Arab Spring and the crisis in Syria forced Turkey to be more focused on its south and eastern neighborhood and shifted the attention from the Balkans. Furthermore, several highly contentious statements by Turkish politicians, further alienated some of the countries in the region, in particular Serbia. The official initiatives (such as Serbia-Bosnia-Turkey Trilateral) remained, however they were toned down in scope and public visibility. Turkish influence in regions with Muslim majority also remained, but Turkey did not manage to formulate a new role for itself nor to become a center of political gravitation for the whole region, as Davutoglu argued in his works.


Failed 2016 coup and the new era in relations of Western Balkans and Turkey


Internal clashes in Turkey and citizens’ protests (Gezi Park) and an increasing focus on southern neighborhoods and Syria, caused that Turkey’s engagement in the region was almost invisible. Moreover, the EU’s influence was strengthened with the 2013 Brussels agreement between Serbia and Kosovo and the subsequent opening of the EU accession negotiations with Serbia and Montenegro. 2015 migrant crisis showed that the position of Turkey is crucial for the security of Europe, in the EU-Turkey relations, the Western Balkans remained firmly entrenched with the EU.

The key moment for the renewed engagement of Turkey in the region was the 2016 failed coup against Erdogan’s regime, and the support that the leaders of the Western Balkans countries have provided to him, as most of them have condemned the attempt to remove legitimately elected president and offered their support. Erdogan’s regime moves on to Hizmet, and label it as FETO, the terrorist organization. Internal purges of Gulenists and other enemies of the regime in Turkey have spilled over to the Western Balkans. This provided an opportunity for redefining the links of the local leaders with Erdogan, and consequently for redefining of relationships of their countries with Turkey. Thus, the “zero problems with neighbors” faded away in favor of a new personalized foreign policy of Turkey, based on personal relations of the president with state and local leaders in the region. In other words, if the states and leaders were ready to cooperate with Erdogan on his attempts (at least declaratively) against Gulenists networks in the region, they have been treated favorably.

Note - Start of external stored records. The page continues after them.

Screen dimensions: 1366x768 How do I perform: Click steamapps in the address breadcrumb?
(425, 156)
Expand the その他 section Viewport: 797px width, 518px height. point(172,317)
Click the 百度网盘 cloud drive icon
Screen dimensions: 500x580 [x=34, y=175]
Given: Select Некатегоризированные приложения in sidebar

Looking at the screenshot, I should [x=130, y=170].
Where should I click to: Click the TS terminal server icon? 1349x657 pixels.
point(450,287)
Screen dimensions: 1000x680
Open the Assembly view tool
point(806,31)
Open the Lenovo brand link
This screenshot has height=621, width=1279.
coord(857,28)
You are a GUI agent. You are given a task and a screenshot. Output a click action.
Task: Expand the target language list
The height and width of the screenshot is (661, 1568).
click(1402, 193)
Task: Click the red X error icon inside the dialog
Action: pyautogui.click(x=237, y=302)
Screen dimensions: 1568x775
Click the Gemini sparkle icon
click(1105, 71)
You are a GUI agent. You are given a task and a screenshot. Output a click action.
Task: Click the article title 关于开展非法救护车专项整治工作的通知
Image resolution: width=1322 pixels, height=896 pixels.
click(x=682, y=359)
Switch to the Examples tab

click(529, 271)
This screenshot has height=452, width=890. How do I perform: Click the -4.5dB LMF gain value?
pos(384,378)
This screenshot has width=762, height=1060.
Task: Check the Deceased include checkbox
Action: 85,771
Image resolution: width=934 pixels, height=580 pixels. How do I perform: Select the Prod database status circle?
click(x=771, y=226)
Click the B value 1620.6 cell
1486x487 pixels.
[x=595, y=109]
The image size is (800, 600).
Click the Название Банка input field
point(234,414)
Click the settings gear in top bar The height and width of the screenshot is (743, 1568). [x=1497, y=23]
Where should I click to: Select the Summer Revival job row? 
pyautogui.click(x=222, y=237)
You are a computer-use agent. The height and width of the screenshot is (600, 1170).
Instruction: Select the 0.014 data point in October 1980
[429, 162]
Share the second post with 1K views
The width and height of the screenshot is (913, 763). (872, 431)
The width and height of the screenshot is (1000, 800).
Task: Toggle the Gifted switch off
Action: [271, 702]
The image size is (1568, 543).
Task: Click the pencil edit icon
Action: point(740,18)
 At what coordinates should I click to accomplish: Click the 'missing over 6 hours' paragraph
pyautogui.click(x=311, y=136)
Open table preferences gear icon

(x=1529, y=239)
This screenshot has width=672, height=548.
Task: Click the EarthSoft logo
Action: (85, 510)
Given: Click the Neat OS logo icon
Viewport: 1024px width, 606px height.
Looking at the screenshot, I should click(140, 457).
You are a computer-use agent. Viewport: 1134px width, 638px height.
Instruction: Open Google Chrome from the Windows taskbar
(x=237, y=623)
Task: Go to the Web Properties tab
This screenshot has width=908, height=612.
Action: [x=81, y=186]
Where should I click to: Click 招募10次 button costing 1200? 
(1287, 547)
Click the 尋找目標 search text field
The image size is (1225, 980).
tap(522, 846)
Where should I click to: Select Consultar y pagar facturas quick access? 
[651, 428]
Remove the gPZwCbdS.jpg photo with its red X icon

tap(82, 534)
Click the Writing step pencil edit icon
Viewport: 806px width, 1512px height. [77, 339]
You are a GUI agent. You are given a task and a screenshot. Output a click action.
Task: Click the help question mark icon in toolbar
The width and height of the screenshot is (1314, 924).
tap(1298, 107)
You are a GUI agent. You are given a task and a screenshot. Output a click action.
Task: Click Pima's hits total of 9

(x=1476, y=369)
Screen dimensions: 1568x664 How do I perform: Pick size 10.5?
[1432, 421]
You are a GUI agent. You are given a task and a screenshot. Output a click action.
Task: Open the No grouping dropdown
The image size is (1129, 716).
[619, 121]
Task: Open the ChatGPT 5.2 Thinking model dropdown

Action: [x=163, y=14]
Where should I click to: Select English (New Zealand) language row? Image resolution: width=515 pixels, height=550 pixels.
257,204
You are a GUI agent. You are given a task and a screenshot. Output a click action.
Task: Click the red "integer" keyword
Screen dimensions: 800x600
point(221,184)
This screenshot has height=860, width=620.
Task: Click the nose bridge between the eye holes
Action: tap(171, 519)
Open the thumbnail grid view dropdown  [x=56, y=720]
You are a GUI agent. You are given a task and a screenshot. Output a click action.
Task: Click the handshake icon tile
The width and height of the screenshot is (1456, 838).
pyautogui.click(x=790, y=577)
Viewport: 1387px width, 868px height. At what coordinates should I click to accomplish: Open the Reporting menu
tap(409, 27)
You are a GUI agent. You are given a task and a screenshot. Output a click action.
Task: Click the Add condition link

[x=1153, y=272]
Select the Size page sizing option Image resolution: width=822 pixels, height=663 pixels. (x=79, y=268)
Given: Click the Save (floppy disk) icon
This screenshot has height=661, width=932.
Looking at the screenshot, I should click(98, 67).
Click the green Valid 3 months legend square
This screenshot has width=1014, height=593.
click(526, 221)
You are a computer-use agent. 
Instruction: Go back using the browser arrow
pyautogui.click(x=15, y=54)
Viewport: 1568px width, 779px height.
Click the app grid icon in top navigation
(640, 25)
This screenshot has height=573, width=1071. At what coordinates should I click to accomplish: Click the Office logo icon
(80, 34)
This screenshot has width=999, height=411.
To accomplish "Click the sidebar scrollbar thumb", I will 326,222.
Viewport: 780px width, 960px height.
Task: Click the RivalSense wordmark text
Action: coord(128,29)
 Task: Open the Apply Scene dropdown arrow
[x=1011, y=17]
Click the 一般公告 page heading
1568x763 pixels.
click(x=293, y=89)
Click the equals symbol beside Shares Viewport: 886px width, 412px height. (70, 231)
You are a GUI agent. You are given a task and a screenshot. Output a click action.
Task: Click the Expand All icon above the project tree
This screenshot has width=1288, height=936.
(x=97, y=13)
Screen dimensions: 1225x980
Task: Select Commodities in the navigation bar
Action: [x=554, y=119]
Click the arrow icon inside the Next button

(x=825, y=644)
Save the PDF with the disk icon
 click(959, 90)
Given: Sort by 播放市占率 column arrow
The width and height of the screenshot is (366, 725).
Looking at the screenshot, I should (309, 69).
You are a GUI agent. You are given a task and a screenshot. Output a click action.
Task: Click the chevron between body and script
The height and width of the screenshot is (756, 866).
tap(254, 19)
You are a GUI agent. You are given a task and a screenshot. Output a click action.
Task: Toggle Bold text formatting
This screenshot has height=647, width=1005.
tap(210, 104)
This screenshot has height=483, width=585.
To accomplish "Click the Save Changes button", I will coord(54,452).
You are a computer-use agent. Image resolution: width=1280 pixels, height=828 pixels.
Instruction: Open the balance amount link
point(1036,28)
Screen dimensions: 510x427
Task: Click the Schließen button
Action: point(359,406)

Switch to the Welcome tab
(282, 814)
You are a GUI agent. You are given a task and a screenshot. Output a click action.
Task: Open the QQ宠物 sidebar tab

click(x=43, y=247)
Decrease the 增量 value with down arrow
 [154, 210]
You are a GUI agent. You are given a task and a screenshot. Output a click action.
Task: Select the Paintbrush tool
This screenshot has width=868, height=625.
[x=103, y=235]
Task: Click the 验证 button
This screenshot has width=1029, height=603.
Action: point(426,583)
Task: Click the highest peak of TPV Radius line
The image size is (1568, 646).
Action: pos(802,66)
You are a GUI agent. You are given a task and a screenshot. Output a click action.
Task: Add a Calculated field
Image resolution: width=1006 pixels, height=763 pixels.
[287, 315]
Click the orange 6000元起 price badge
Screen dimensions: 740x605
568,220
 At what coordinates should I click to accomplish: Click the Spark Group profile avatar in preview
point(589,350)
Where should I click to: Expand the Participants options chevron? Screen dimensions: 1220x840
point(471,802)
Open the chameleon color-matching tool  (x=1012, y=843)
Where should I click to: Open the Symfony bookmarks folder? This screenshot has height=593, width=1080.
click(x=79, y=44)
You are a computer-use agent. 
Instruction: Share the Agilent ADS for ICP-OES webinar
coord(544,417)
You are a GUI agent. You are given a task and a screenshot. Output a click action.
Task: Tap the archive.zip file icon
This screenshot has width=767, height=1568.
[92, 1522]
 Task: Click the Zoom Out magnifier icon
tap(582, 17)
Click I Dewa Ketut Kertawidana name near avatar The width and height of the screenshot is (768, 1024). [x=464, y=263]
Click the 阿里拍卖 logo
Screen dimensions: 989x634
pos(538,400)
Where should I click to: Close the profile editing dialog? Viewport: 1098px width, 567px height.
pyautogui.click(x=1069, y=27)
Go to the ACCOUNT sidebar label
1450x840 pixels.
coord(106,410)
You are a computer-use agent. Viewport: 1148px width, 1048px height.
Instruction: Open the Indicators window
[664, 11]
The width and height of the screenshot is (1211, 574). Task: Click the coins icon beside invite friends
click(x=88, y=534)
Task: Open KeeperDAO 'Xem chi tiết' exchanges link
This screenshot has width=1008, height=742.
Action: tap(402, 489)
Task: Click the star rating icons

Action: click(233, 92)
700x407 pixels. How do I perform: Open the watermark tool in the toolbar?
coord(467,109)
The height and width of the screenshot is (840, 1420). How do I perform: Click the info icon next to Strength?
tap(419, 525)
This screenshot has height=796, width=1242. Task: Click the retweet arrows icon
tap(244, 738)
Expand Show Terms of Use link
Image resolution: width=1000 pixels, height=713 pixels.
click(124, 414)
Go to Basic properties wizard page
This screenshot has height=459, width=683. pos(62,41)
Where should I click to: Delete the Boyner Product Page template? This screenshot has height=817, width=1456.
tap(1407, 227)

In some countries, despite the will of some of the leaders, domestic legal systems in North Macedonia, Albania and Bosnia did not allow formal deportation of Gulenists to happen. Still, institutions that were associated with Hizmet were either shut down or changed the owners, while the Turkish government has established the Maarif Foundation (TMF) to counter Hizmet activities (by providing similar services) and overtake its role in countries run by friendly regimes, including Bosnia, Albania, Kosovo, and North Macedonia.

Serbia and Kosovo showed more will to do services to Erdogan than the other countries. In Kosovo, the arrest and deportation of 6 Turkish citizens to Turkey, without observing formal procedures caused a sort of a public scandal. Then-Prime Minister, Ramush Haradinaj, publically questioned this move and helped the establishment of the ad-hoc parliamentary commission to investigate the case and uncover the chain of command. In public, many speculated that the president of Kosovo, Hashim Thaci, who has close relations with Erdogan, was behind the whole action. Interestingly, Erdogan himself publically reacted and strongly criticized Haradinaj, describing him as a puppet and even called the citizens of Kosovo to protest against him,[3] showing how he would treat those who oppose him. Serbia on the other hand confirmed Erdogan in quiet. The Serbian government in 2016 quickly closed one private school that was suspected that is connected to Hizmet. Secondly, in December next year, Serbia deported one of the officials of the Kurdistan Freedom Party, despite the facts that he was an asylum seeker and that the UN Committee against Torture (OHCHR) requested earlier that he should not be deported to Turkey as there are risks that he will be again a subject to torture.[4]

Other Western Balkans leaders, such as Bakir Izetbegovic in Bosnia, Edi Rama in Albania, and Nikola Gruevski in North Macedonia, did other kinds of moves to please Erdogan. The most notable was the rejection of awarding Orhan Pamuk, a Nobel Prize winner for honorary citizenship of Sarajevo, a city that was then run by Izetbegovic’s Party of Democratic Action (SDA).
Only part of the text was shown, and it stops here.